Este texto é um somatório, ou melhor, uma síntese de três ou quatro artigos sobre Economia Política Mundial, que estavam focados na Crise 2.0 e os cenários globais de retomada ou de mais queda da Economia. Resolvi fundi-los num artigo mais completo, que condensará várias análises parciais. Os ritmos são claramente distintos nas economias centrais, o processo dos EUA se esgotou com o fim do Estado Neoliberal, enquanto que na Europa, nem toda experiência deste Estado foi devidamente explorada, podendo, inclusive, nem ser, pois a crise varrerá esta alternativa, o Estado Neoliberal.
Economia e Política
O ajuste de análise agora é buscar entender o que aconteceu, quais as falhas sistêmicas que levou o mundo a continuar a se mover na areia movediça da grande crise? Recuemos um pouco para melhor entendimento dos por quês. Divido as crises em grandes ciclos, que são entremeados por crises gerais ou paradigmáticas, assim teríamos três grandes crises sistêmicas globais: a de 1873-1891, a de 1929-1939 e a atual. Estas crises são de superprodução, que abalam e impõem novos paradigmas para a Economia, nestes longos ciclos, que separam as grandes crises, temos os ciclos menores de crises imensas, que funcionam como ajustes pontuais num grande ciclo. Como por exemplo, a crise do petróleo (de 1968 a 1974), a crise das dívidas externas (de 1980 a 1987), e as breves crises dos Tigres Asiáticos (1994) e Crise Russa (1997).
O grande ajuste da economia na crise 1873-1891 foi a ter se oligopolizado, iniciando assim a época de um novo imperialismo que redundará na primeira grande guerra e a revolução russa. Do ponto de vista produtivo, a saída do capital foi a mundialização da indústria e comércio, a introdução de novas técnicas produtivas, o que permitiu a recomposição das taxas de lucros, mas num mercado em disputa sangrenta, sem uma regulação clara, os Estado nacionais deram a dinâmica para a futura ruptura armada.
Com a grande crise de 1929-1939, houve o esgotamento completo do modelo de acumulação anterior, alguns países devastados pela primeira guerra tiveram dificuldades em se recompor, enquanto os vencedores pouco puderam desfrutar do espólio de guerra. A crise começa com o Crash da bolsa de valores de Nova York, já o centro do capitalismo mundial, se espalha por todas as regiões, uma queima imensa de forças produtivas, um longo período de desemprego massivo e falência. A saída, para esta enorme crise, foi o fortalecimento do Estado, a regulação e mais uma vez uma grande guerra, que ajudou a redefinir os novos donos do mundo.

* * *

» Tarefa escrita a: Reproduza fielmente o trecho do texto sobre economia política mundial, desde "Economia e Política" até "Crise Russa (1997).".

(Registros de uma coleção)
* * *

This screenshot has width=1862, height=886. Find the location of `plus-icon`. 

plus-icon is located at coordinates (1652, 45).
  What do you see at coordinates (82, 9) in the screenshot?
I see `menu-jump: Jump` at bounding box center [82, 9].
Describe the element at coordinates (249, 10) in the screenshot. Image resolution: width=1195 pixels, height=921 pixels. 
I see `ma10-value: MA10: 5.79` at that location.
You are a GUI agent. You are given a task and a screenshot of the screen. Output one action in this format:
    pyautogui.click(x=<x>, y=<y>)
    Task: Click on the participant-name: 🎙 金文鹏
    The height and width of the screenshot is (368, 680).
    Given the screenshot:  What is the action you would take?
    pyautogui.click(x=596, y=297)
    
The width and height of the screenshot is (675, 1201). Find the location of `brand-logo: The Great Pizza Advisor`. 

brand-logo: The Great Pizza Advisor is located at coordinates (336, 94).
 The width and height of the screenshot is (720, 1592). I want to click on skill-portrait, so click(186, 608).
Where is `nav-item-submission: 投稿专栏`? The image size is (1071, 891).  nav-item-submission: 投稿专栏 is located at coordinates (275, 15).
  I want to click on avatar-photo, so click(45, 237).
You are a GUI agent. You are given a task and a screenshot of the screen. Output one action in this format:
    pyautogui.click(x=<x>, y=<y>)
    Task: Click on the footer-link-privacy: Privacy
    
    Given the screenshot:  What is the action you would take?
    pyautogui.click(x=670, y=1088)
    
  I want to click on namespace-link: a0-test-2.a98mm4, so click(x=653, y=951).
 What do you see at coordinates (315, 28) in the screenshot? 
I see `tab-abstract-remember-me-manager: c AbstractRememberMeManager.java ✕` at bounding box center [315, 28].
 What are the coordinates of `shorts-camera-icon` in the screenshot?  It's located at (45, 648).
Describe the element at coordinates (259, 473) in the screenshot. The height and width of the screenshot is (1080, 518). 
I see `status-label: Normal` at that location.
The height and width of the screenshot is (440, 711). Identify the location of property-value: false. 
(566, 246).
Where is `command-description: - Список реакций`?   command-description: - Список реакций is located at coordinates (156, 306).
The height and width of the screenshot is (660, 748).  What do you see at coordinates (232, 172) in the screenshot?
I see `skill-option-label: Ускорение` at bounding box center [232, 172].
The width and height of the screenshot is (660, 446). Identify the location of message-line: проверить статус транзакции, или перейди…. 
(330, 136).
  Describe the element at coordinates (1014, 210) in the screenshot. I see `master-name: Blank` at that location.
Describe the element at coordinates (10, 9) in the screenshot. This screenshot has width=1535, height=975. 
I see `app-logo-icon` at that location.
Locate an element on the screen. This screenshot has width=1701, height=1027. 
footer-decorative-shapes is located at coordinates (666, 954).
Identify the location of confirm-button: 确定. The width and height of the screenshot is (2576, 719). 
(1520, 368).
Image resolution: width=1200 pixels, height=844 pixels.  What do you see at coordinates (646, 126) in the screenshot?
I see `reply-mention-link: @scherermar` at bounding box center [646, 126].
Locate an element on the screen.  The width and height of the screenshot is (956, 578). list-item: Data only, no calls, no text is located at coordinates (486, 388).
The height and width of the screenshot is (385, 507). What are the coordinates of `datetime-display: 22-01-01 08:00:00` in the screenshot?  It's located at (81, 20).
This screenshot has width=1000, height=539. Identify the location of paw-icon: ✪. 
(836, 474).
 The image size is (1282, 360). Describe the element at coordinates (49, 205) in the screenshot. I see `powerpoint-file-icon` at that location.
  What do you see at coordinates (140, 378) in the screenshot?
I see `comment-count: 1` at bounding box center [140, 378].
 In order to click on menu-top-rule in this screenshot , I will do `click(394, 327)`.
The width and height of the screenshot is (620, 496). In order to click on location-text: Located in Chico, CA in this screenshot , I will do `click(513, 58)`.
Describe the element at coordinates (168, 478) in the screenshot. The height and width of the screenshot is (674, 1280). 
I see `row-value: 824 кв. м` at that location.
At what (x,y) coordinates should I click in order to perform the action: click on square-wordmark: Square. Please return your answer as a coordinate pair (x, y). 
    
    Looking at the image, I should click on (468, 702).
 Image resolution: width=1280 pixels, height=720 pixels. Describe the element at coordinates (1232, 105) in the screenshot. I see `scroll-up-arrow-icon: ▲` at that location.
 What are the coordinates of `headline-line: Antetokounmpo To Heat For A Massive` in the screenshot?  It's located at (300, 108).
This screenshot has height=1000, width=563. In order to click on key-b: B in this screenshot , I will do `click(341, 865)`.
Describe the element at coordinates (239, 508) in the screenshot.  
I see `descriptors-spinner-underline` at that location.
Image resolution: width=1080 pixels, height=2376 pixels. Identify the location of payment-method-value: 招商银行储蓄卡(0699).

* * *

» Tarefa escrita b: Apresente em tabela Markdown, com as colunas Nº e Linha, as linhas das entradas desde a que contém "Identify the location of confirm-button: 确定." até a que contém "(1520, 368).", ambas incluídas. Omita as linhas em branco.

» Área de resposta a:
Economia e Política
O ajuste de análise agora é buscar entender o que aconteceu, quais as falhas sistêmicas que levou o mundo a continuar a se mover na areia movediça da grande crise? Recuemos um pouco para melhor entendimento dos por quês. Divido as crises em grandes ciclos, que são entremeados por crises gerais ou paradigmáticas, assim teríamos três grandes crises sistêmicas globais: a de 1873-1891, a de 1929-1939 e a atual. Estas crises são de superprodução, que abalam e impõem novos paradigmas para a Economia, nestes longos ciclos, que separam as grandes crises, temos os ciclos menores de crises imensas, que funcionam como ajustes pontuais num grande ciclo. Como por exemplo, a crise do petróleo (de 1968 a 1974), a crise das dívidas externas (de 1980 a 1987), e as breves crises dos Tigres Asiáticos (1994) e Crise Russa (1997).

» Área de resposta b:
| Nº | Linha |
|---|---|
| 1 | Identify the location of confirm-button: 确定. The width and height of the screenshot is (2576, 719).  |
| 2 | (1520, 368). |